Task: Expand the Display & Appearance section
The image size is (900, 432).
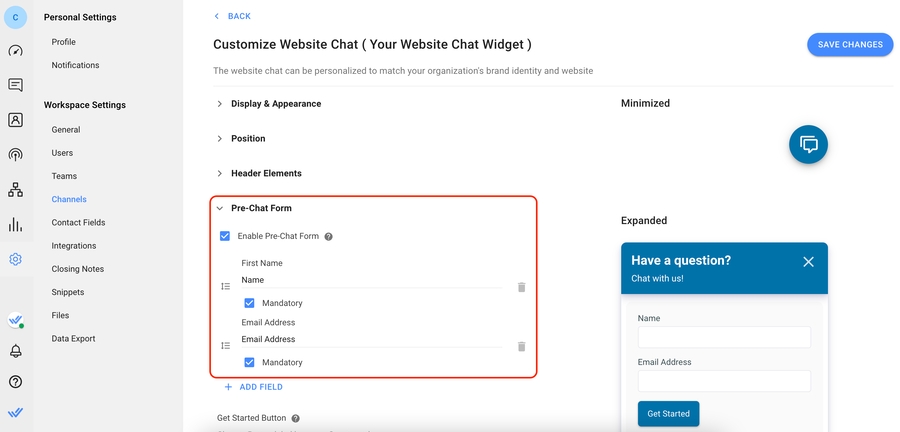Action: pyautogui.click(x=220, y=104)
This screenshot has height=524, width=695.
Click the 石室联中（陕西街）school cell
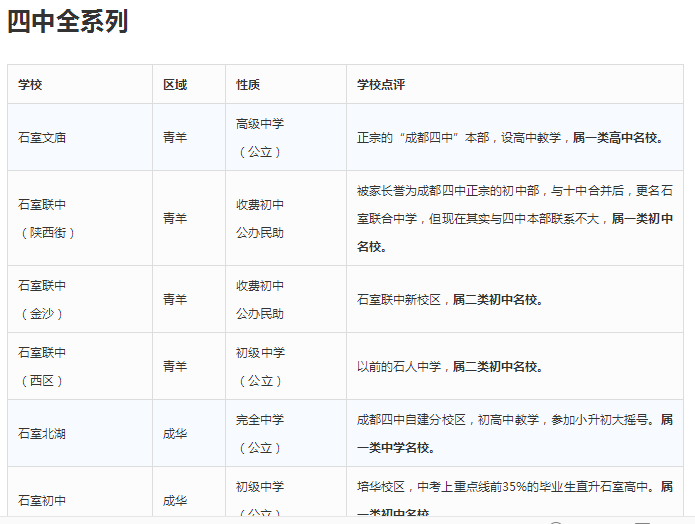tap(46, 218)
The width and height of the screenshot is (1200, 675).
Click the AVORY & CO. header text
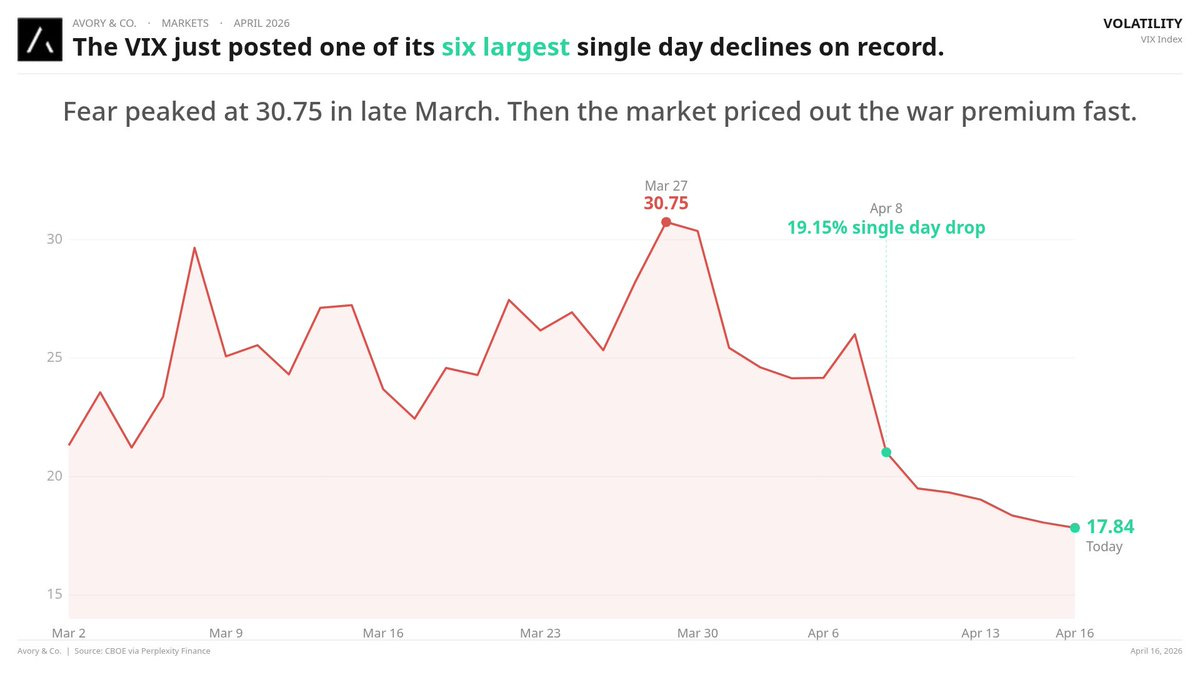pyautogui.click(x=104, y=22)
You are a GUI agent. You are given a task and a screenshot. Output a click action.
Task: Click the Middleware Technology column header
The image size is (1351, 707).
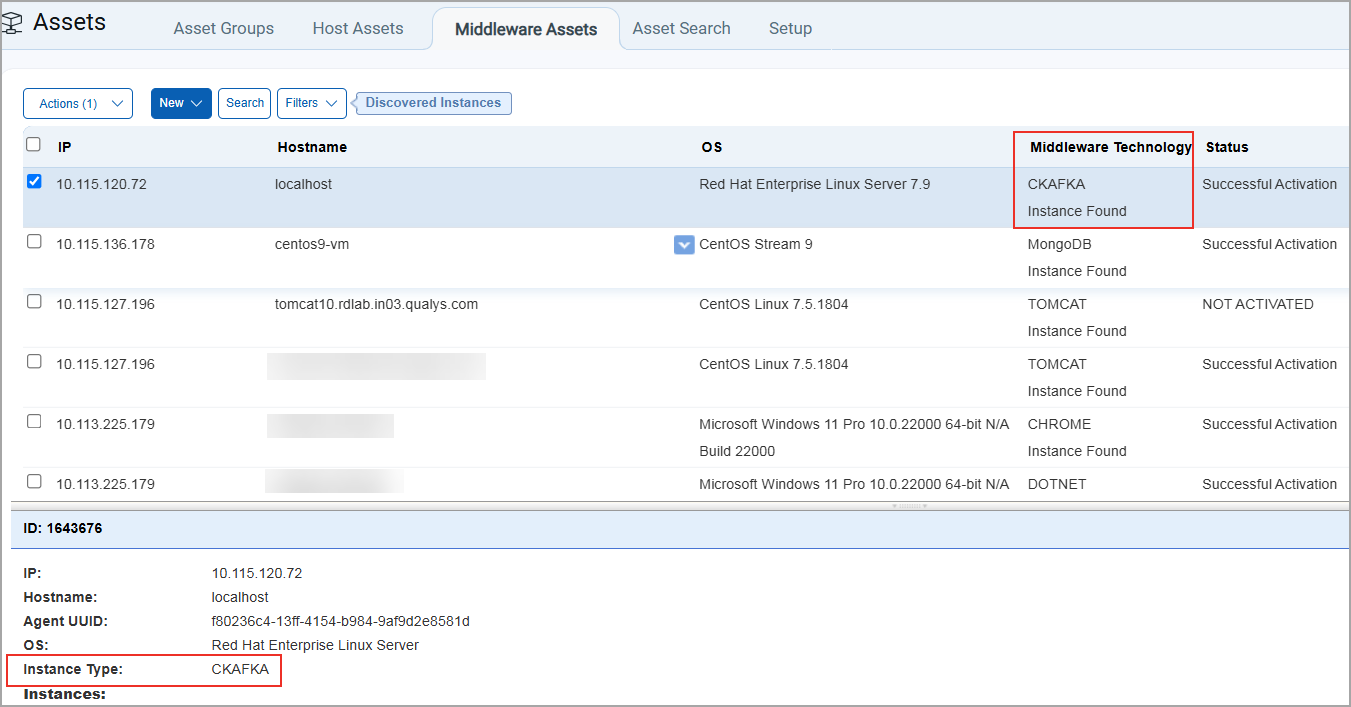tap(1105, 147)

▬▬▬

What you have to do: Scan the records above for the string "height", and copy every line where it turns up.

Written response:
This screenshot has height=524, width=695.
The width and height of the screenshot is (1200, 675).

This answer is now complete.